ECLI:NL:RBROT:2015:10178
Rechtbank Rotterdam
- Eerste aanleg - enkelvoudig
- L.J. van Die
- Rechtspraak.nl
Vordering tot betaling van annuleringskosten door verzekeraar OHRA aan reisorganisatie ERCO na annulering van een vliegreis
In deze zaak heeft de kantonrechter te Rotterdam op 17 april 2015 uitspraak gedaan in een geschil tussen de naamloze vennootschap OHRA SCHADEVERZEKERINGEN N.V. (hierna: OHRA) en de besloten vennootschap ERCO B.V. (hierna: ERCO). OHRA vorderde van ERCO een bedrag van € 3.589,52, vermeerderd met wettelijke rente, als gevolg van annuleringskosten die zijn ontstaan na de annulering van een vliegreis door de heer [T.], verzekeringnemer van OHRA. OHRA had de annuleringskosten aan de heer [T.] vergoed en vorderde nu het bedrag terug van ERCO, die de reis had geboekt.
Het procesverloop omvatte verschillende processtukken, waaronder de dagvaarding, schriftelijke verweren en een comparitie van partijen. ERCO had aanvankelijk betwist dat zij iets aan OHRA verschuldigd was, maar erkende later de vordering, met uitzondering van een bedrag van € 100,- aan onkosten voor het 'refunden' van de tickets.

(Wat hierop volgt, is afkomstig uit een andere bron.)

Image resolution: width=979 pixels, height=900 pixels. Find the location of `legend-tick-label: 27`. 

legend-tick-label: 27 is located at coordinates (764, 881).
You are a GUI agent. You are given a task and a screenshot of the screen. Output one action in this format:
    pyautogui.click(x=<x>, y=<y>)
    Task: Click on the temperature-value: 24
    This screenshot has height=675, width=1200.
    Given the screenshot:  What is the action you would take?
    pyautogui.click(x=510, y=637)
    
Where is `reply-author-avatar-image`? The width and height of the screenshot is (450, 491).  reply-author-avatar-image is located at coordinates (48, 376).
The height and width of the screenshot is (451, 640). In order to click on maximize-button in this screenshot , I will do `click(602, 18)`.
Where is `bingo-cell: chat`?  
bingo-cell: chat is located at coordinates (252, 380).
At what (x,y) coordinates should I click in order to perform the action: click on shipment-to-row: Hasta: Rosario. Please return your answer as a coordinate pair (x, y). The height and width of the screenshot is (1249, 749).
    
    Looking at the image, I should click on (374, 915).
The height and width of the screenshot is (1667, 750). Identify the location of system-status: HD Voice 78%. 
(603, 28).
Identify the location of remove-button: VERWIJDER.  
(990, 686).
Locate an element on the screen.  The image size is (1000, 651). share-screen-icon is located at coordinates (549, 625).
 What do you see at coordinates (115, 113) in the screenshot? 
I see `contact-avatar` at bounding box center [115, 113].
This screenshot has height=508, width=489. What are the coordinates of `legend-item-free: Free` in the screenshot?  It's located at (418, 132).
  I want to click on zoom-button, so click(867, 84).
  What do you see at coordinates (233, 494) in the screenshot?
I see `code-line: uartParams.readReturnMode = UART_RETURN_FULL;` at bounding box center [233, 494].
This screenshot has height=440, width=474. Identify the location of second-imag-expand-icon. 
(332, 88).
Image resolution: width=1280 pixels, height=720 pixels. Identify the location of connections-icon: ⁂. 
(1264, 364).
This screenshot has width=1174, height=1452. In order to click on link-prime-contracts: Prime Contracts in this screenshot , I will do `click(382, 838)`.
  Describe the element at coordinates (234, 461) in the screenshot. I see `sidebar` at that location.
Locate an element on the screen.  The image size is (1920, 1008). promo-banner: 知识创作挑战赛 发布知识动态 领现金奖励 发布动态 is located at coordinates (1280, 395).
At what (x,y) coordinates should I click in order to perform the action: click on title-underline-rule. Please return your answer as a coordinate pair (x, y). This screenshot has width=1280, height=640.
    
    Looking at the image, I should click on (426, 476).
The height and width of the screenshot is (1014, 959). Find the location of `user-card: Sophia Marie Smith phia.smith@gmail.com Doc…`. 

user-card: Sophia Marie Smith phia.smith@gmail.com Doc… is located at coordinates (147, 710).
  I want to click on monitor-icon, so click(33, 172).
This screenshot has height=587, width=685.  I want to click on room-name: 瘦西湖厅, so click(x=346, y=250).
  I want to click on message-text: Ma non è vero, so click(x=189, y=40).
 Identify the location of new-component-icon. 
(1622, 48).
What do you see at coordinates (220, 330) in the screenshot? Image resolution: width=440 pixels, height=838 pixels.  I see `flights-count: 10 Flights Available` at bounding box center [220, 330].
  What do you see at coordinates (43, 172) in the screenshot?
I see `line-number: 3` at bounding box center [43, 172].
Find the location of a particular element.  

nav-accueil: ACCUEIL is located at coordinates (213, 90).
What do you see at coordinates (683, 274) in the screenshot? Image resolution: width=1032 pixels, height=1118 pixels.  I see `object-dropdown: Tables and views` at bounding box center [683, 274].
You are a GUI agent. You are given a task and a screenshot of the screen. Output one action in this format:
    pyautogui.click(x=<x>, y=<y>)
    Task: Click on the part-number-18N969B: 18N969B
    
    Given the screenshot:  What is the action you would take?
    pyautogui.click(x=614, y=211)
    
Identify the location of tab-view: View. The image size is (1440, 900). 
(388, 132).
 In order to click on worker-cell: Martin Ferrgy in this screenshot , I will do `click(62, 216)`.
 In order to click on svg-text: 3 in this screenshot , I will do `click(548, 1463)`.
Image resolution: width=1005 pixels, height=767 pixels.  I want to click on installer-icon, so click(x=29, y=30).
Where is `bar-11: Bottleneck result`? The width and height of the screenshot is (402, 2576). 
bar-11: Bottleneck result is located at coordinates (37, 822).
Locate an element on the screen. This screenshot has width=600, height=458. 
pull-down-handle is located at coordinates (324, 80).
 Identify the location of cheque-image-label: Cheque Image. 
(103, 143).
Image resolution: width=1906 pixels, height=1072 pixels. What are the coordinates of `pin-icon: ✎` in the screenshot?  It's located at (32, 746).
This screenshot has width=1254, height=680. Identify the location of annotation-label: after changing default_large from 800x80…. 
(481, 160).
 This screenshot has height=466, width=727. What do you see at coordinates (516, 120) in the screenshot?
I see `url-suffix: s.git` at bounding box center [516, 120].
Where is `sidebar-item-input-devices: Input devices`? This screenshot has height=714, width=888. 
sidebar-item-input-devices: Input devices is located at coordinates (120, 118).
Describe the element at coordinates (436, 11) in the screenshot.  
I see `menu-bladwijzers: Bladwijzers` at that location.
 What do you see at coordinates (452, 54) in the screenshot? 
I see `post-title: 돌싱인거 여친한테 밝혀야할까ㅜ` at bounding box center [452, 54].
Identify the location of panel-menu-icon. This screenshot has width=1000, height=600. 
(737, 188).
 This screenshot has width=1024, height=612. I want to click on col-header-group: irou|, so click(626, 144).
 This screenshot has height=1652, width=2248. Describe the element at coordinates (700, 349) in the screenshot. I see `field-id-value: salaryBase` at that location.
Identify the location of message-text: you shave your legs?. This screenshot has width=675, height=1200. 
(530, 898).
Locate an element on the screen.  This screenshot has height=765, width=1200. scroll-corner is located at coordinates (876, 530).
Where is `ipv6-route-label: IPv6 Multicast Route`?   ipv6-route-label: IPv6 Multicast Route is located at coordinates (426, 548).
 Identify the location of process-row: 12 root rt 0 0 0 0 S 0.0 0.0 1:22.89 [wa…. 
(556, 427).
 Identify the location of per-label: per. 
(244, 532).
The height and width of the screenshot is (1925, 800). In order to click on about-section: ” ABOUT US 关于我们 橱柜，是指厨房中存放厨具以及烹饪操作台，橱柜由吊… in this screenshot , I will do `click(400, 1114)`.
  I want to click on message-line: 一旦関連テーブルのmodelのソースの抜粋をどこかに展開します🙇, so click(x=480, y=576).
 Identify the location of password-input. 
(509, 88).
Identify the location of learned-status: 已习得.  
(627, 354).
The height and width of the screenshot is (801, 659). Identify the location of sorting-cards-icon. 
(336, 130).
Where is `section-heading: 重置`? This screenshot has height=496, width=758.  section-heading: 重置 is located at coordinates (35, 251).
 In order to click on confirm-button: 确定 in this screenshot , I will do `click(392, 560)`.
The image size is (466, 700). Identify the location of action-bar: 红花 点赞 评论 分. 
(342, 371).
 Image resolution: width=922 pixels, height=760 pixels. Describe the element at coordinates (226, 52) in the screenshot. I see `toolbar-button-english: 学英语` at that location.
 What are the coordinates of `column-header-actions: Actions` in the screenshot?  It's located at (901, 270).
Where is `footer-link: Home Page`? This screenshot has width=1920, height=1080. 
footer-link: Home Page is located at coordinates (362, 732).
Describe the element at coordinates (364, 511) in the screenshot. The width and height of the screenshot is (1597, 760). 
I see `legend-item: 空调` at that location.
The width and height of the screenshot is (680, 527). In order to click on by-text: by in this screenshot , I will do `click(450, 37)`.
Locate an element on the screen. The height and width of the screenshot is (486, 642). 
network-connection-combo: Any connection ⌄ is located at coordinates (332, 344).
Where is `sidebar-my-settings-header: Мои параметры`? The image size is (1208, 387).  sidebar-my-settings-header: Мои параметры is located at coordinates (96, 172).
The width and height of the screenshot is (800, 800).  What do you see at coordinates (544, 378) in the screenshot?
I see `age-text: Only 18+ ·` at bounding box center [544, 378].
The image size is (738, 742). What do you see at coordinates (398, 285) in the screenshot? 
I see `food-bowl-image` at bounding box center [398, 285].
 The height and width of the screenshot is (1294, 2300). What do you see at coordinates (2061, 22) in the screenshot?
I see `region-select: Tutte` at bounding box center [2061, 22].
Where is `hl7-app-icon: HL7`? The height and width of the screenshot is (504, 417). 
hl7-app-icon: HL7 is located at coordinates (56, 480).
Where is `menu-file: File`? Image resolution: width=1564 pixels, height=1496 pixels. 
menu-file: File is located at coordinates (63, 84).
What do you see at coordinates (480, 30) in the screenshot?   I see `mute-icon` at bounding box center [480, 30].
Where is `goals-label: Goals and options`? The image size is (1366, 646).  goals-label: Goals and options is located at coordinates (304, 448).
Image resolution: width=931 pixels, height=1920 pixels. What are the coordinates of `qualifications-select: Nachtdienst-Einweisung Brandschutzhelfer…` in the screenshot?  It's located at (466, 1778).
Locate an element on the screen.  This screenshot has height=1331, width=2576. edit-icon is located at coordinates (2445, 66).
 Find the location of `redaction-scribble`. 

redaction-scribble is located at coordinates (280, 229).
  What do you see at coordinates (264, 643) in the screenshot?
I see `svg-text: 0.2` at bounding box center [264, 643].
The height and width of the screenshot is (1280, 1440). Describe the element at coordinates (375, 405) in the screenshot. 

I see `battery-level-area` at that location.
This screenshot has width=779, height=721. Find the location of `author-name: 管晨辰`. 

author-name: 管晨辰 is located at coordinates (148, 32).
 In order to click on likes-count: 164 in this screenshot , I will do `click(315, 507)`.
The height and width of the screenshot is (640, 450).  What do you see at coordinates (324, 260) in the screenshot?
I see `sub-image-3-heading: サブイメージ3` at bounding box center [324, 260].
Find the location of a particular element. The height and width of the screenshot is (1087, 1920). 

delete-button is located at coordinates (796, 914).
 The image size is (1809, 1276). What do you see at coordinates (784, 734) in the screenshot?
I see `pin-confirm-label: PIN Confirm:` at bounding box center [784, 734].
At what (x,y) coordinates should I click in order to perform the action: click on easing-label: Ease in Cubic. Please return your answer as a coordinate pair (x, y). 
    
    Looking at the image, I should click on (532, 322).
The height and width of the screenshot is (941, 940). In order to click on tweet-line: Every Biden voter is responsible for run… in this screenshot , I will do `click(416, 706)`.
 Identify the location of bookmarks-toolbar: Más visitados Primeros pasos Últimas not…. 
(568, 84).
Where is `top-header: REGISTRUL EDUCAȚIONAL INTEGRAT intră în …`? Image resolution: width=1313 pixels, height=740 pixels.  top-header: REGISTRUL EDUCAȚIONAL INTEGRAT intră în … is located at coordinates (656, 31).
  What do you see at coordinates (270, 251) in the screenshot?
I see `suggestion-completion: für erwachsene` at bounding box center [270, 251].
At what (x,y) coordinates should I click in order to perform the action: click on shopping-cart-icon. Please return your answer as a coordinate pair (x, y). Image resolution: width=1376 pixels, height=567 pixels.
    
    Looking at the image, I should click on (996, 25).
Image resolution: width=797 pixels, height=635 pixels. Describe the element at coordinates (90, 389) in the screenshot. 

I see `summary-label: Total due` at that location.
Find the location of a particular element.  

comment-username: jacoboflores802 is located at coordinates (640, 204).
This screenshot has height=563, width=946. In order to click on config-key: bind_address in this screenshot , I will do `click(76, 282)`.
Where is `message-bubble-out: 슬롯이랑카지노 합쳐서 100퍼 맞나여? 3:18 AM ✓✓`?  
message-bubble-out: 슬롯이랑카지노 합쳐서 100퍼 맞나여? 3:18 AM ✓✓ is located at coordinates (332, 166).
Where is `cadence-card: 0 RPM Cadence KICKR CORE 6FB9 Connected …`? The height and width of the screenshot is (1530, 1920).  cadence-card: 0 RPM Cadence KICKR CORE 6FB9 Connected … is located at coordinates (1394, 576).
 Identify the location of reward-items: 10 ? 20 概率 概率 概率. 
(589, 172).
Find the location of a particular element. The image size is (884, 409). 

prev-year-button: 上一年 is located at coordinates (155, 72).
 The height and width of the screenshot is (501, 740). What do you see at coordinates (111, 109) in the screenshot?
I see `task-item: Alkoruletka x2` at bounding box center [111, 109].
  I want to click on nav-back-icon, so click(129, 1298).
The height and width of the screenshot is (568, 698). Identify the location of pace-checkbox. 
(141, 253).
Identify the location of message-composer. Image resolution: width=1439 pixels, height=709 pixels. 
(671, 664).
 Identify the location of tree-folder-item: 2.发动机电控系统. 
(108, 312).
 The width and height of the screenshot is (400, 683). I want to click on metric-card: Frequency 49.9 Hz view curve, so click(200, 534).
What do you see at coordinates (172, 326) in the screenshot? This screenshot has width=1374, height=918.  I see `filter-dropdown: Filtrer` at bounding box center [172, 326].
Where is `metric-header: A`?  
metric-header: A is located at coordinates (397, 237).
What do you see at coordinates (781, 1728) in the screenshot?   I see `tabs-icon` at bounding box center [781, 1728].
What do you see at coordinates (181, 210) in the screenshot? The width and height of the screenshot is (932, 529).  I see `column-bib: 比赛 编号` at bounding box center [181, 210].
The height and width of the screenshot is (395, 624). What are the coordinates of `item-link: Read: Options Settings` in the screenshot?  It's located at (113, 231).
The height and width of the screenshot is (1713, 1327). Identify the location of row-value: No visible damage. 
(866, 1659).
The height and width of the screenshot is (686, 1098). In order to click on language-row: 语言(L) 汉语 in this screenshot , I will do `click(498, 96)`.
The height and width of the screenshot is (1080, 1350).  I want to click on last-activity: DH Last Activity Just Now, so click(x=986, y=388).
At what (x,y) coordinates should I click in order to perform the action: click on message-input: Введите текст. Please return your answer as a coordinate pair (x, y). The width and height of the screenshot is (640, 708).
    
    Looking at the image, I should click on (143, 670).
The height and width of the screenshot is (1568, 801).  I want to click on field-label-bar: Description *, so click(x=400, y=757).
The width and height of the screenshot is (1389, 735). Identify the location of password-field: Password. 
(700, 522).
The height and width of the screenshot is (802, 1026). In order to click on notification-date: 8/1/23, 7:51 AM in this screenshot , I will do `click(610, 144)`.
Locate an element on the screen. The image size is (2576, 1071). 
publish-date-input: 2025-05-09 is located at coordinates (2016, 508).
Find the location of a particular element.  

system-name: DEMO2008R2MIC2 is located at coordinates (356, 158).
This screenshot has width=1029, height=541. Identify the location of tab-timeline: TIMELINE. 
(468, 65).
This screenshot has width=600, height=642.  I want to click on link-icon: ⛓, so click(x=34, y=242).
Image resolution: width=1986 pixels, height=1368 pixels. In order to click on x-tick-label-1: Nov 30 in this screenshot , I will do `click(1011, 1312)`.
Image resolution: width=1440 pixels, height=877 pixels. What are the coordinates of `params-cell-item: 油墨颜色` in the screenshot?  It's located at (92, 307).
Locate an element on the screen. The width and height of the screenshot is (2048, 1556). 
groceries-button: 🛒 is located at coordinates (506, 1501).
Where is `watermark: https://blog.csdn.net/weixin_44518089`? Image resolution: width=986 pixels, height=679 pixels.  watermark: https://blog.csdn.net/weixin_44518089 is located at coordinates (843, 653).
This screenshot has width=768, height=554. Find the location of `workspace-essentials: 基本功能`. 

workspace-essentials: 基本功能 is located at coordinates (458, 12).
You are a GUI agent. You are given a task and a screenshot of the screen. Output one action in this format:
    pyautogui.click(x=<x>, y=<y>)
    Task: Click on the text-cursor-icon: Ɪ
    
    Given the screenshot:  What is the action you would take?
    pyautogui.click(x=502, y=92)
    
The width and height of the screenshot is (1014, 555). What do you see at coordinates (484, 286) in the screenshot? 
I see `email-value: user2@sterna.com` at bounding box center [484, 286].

De kantonrechter oordeelde dat ERCO de vordering van OHRA erkende en wees deze toe, inclusief de gevorderde wettelijke rente.
De kantonrechter veroordeelde ERCO tot betaling van het gevorderde bedrag, vermeerderd met wettelijke rente, en stelde de proceskosten vast op € 543,52 aan verschotten en € 400,- aan salaris voor de gemachtigde van OHRA. Het vonnis werd uitvoerbaar bij voorraad verklaard, en het méér of anders gevorderde werd afgewezen.